I was able to install Nutch 0.9 and crawl a site and use the Web Page to do
full text search of my db.

But we need to extract informations from all HTML page.

So, is there a way to extract HTML pages from the db?
-- 
View this message in context: http://www.nabble.com/Extracting-html-pages-from-db-tf4640373.html#a13253122
Sent from the Nutch - User mailing list archive at Nabble.com.

Re: Extracting html pages from db

Posted by misc <mi...@robotgenius.net>.

Hello-

    I've done this, I think it is

    nutch readseg -dump <segment_dir> <dumpfile>

to dump all the html of everything in a segment.  You can also specify what 
url you are interested in, type nutch readseg for details.

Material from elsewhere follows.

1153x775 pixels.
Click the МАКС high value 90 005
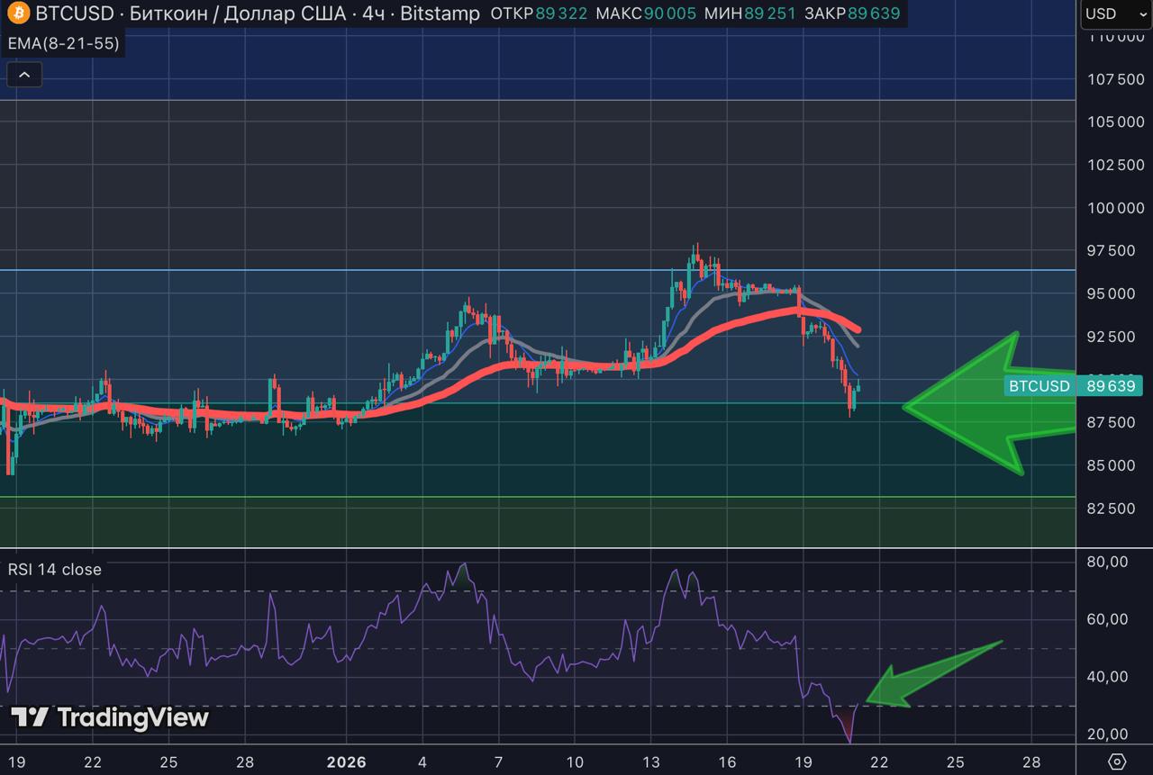[669, 14]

                        see you
                            -Jim


----- Original Message ----- 
From: "LoneEagle70" <av...@e-djuster.com>
To: <nu...@lucene.apache.org>
Sent: Wednesday, October 17, 2007 5:53 AM
Subject: Extracting html pages from db


>
> Hi,
>
> I was able to install Nutch 0.9 and crawl a site and use the Web Page to 
> do
> full text search of my db.
>
> But we need to extract informations from all HTML page.
>
> So, is there a way to extract HTML pages from the db?
> -- 
> View this message in context: 
> http://www.nabble.com/Extracting-html-pages-from-db-tf4640373.html#a13253122
> Sent from the Nutch - User mailing list archive at Nabble.com.
>

Re: Extracting html pages from db

Posted by Dennis Kubes <ku...@apache.org>.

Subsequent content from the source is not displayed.